#### Work item
Answer these questions from the article on asset sales below:
1. In the Allied Business Group's definition of an asset sale, which party retains possession of the legal entity?
2. What do the folks at Dun & Bradstreet Credibility Corp. advise sellers to eliminate from the sale?
3. According to Edward L. Fixen, what will equipment or other assets that have been depreciated be subject to?

Asset Sales and Your Business


From stock sales to entity sales, there are several ways to make a profitable transaction by selling part or all of your business. One of the most popular methods is an asset sale.From stock sales to entity sales, there are several ways to make a profitable transaction by selling part or all of your business. One of the most popular methods is an asset sale. Sale of both large items (real estate) and smaller assets (equipment) can offer many benefits for both buyer and seller.

The Allied Business Group defines an asset sale as follows:

In an asset sale, the seller retains possession of the legal entity and the buyer purchases individual assets, such as equipment, fixtures, leaseholds, licenses, goodwill, trade secrets, trade names, telephone numbers, inventory, etc., of the company.

Allied also notes that asset sales usually do not involve cash, and long-term debt obligations often remain the seller’s responsibility. Accounts payable and accounts receivable can also be included in the sale.

If you decide that selling assets is the best way to earn money without selling your entire company, the folks at Dun & Bradstreet Credibility Corp. have a few recommendations. First, they advise sellers to eliminate unproductive or nonessential assets from the sale, since the buyer probably won’t pay extra for them. When it comes to valuable assets such as real estate, consider retaining those and eventually lowering the purchase price; you can still get the benefits of the asset (e.g., rental income) while keeping open the option of offering it to a wider variety of buyers in the future.

Although the initial sale of an asset can result in major gains for a business, sellers must be aware of later issues. Accredited business appraiser and certified business broker Edward L. Fixen notes: “From the seller’s perspective, gains realized from an asset sale may result in both capital gains and ordinary tax rates applying to portions of the gains and result in a higher tax liability. Additionally, equipment or other assets that have been depreciated will be subject to depreciation recapture.” Fixen does, however, explain that with careful negotiation and consultation with an attorney and accountant, both buyer and seller can come out on top.

If you’re thinking of putting a piece of your business on the market, talk to the right people who can inform you of both the benefits and consequences of a potential transaction.

#### Provided records
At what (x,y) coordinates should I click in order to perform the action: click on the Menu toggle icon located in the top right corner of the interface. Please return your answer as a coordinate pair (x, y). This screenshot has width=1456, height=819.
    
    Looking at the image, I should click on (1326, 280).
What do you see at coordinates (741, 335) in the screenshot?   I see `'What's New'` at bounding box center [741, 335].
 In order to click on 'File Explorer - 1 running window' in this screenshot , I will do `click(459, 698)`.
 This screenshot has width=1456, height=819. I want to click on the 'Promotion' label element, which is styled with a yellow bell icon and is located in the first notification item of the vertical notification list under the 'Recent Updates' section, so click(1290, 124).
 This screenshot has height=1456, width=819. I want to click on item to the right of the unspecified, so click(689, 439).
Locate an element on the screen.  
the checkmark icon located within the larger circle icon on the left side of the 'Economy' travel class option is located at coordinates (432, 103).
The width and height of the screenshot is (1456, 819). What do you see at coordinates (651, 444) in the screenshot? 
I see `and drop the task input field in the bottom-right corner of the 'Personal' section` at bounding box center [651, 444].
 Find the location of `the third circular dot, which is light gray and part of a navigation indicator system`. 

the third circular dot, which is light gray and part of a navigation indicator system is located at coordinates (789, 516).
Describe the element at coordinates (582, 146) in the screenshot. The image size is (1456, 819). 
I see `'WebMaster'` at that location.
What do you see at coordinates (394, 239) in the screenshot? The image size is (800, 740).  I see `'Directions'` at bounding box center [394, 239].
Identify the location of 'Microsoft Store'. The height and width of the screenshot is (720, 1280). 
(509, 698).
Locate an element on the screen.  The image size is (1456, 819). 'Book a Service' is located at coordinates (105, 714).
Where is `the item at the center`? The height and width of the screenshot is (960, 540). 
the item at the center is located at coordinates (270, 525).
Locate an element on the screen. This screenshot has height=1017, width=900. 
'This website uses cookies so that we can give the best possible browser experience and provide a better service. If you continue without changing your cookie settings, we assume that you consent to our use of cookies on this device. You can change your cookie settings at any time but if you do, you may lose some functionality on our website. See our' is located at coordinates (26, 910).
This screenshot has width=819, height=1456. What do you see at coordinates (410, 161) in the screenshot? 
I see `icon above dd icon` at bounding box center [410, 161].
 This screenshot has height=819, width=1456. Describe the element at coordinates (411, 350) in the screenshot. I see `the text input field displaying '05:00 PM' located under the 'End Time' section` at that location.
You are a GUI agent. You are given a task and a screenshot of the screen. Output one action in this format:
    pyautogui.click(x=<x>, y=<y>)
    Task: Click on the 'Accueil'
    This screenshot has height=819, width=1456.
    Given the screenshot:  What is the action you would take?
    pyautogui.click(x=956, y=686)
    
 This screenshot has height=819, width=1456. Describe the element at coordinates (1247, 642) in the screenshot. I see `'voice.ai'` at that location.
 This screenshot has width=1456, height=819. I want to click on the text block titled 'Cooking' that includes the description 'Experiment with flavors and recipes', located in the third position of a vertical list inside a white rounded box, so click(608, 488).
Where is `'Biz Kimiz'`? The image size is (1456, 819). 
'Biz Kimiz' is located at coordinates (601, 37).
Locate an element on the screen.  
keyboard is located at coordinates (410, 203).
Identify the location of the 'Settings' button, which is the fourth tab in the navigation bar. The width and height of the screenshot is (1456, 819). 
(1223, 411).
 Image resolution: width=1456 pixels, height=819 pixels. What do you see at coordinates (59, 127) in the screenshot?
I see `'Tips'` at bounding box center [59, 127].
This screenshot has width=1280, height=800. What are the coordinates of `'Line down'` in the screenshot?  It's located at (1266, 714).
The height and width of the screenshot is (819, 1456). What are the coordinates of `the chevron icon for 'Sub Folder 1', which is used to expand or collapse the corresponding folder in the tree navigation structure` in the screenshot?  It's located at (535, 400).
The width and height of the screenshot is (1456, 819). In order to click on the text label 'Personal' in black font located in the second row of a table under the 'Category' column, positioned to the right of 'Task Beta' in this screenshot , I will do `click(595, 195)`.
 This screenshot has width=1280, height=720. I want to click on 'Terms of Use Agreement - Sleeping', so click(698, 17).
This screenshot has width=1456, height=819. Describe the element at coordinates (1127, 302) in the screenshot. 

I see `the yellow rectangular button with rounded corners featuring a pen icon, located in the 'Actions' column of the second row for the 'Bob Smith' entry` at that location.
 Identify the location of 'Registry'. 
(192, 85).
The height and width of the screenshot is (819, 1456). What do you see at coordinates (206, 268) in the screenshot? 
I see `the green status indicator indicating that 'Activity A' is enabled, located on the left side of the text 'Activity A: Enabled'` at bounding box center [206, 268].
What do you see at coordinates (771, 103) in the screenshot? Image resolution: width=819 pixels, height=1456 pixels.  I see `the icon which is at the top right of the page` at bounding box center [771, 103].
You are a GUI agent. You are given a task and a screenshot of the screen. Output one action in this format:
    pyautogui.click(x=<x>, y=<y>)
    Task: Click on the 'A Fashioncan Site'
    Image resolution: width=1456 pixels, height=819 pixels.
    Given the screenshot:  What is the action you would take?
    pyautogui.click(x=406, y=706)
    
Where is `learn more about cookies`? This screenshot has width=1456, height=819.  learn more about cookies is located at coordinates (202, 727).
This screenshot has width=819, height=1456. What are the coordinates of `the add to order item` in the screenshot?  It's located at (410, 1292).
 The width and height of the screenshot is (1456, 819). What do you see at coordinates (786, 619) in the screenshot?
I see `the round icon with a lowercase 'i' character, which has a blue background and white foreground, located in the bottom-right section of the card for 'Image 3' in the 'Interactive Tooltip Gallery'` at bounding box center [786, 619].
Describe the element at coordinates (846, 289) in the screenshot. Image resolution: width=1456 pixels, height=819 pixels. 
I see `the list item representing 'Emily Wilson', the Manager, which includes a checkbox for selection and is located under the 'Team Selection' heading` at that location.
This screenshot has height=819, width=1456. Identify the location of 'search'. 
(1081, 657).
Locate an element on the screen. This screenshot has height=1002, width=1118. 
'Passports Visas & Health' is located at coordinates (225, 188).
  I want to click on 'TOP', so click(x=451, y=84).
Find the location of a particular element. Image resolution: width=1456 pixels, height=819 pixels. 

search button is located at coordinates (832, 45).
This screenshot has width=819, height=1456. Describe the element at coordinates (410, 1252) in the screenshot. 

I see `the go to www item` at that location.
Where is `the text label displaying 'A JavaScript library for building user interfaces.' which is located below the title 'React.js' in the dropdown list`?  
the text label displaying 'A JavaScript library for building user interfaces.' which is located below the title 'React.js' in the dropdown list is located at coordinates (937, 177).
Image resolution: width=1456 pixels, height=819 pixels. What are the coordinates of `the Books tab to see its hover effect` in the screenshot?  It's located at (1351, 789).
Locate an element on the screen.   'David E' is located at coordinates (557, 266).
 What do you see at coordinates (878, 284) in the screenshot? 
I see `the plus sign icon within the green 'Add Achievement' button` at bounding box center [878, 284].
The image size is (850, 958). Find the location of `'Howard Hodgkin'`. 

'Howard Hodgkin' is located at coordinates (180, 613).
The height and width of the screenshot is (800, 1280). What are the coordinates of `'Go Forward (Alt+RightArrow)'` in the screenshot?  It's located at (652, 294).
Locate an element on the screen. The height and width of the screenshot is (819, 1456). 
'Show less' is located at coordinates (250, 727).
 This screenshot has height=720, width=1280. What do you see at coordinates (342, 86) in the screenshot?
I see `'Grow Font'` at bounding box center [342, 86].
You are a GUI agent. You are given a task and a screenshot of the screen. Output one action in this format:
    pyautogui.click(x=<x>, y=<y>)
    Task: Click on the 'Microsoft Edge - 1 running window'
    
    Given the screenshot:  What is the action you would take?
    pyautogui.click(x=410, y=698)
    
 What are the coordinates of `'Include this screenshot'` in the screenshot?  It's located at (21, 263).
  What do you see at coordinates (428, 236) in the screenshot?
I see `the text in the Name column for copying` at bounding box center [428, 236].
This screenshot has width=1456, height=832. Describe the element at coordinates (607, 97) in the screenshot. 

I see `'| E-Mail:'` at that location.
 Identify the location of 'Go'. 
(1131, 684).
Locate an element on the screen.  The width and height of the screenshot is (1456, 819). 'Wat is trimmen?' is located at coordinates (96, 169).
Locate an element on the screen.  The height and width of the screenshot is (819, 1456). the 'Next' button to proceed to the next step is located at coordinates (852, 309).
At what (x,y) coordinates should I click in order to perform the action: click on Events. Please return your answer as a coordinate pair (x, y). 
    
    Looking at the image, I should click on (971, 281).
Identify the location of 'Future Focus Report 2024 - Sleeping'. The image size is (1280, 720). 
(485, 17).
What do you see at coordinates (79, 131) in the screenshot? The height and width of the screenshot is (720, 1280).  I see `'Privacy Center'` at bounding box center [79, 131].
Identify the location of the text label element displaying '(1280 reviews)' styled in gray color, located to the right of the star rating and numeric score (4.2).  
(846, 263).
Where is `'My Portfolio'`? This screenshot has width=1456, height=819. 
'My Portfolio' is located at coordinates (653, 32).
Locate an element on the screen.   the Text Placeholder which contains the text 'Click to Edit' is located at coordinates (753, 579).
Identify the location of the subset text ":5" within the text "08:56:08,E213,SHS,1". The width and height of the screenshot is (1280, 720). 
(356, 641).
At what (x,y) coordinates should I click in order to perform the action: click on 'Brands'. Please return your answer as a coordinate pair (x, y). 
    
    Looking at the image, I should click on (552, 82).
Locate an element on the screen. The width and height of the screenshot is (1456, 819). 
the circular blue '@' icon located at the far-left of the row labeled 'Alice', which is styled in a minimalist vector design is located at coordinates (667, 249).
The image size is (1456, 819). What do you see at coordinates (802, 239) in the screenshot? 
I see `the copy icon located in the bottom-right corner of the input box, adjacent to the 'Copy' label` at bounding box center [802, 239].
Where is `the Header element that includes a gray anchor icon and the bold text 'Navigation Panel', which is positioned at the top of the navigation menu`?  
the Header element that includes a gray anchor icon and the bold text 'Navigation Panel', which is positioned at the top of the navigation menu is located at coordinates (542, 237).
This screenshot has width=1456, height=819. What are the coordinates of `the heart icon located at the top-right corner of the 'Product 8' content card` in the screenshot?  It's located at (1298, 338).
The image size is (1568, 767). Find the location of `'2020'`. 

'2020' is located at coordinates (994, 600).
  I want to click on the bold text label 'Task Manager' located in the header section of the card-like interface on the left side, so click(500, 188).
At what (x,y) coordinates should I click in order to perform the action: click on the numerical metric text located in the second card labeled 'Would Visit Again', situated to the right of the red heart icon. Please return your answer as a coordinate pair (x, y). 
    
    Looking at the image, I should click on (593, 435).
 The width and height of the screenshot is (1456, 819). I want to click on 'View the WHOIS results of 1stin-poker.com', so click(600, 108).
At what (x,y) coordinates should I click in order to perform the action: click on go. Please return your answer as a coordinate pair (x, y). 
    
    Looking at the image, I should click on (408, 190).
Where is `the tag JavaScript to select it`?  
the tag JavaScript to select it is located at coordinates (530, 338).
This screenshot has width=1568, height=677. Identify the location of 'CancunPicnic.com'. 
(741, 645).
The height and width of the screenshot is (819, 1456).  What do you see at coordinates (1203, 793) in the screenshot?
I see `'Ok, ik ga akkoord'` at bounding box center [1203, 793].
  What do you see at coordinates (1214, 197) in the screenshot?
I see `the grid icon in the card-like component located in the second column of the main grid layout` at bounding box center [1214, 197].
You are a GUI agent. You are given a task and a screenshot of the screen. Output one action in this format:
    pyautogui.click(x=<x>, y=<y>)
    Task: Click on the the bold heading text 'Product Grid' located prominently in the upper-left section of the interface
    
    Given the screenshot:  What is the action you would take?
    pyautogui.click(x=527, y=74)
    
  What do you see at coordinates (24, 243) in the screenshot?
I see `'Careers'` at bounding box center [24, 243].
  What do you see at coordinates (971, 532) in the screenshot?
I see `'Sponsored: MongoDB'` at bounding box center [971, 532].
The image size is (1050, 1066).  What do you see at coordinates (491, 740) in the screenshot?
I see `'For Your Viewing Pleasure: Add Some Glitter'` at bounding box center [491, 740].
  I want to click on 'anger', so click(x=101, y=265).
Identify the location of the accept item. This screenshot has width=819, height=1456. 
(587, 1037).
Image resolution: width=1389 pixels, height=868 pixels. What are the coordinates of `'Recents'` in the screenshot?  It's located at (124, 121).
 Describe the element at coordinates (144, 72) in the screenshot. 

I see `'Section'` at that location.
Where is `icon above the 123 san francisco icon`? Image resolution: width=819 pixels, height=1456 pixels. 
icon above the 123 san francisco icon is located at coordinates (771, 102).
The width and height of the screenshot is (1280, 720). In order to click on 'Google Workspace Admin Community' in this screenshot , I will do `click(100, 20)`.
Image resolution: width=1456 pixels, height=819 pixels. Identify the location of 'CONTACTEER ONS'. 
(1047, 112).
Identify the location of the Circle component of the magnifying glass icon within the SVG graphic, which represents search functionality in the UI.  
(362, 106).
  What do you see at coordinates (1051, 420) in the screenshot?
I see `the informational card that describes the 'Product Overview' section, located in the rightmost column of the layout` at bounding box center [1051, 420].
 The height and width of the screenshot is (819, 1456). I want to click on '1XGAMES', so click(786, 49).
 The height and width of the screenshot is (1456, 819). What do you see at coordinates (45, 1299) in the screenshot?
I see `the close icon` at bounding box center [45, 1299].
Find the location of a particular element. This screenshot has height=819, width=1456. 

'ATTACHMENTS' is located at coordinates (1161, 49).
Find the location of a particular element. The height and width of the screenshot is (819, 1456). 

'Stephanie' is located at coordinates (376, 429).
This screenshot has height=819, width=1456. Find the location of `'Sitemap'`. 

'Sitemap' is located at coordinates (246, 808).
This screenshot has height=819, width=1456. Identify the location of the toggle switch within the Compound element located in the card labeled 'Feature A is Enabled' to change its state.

#### Output for this exercise
1. The seller.
2. Unproductive or nonessential assets.
3. Depreciation recapture.